- Prompt
Beginning with the first line and ending with the one containing "You are a computer-use", copy the lines of the listing below exactly; omit everything else.

• • • •

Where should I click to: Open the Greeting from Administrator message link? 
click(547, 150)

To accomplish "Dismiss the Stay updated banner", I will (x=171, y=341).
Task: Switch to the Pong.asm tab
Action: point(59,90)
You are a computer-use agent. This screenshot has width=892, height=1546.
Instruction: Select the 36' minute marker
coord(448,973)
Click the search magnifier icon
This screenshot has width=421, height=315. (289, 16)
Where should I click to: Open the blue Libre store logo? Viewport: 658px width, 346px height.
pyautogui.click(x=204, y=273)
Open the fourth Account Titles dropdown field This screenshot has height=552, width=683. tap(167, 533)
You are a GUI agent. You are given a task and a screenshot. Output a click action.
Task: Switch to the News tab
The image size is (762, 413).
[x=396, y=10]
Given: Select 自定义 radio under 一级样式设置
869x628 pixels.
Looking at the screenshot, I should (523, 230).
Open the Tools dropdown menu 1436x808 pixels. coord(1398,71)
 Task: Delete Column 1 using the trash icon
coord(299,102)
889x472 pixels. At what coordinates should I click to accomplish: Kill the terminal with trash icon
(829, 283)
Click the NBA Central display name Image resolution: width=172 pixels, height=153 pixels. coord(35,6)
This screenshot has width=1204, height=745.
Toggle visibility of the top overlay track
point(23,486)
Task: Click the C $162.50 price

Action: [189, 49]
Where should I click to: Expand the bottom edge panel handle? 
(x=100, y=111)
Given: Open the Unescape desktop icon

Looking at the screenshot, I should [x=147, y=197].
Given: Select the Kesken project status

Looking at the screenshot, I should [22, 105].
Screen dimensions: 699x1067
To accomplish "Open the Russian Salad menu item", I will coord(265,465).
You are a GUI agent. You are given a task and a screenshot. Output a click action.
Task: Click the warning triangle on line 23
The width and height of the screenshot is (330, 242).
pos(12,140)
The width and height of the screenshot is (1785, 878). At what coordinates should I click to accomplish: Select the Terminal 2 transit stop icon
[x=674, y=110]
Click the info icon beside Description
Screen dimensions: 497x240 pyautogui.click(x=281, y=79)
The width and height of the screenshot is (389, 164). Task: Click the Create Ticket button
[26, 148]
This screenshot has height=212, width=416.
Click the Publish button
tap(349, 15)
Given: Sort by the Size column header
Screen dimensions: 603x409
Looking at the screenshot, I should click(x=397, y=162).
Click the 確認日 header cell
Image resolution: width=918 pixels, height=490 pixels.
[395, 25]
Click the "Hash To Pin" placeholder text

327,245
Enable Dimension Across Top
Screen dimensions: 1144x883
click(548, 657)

• • • •

- Reply to the exercise
Where should I click to: Open the Greeting from Administrator message link? 
click(547, 150)

To accomplish "Dismiss the Stay updated banner", I will (x=171, y=341).
Task: Switch to the Pong.asm tab
Action: point(59,90)
You are a computer-use agent. This screenshot has width=892, height=1546.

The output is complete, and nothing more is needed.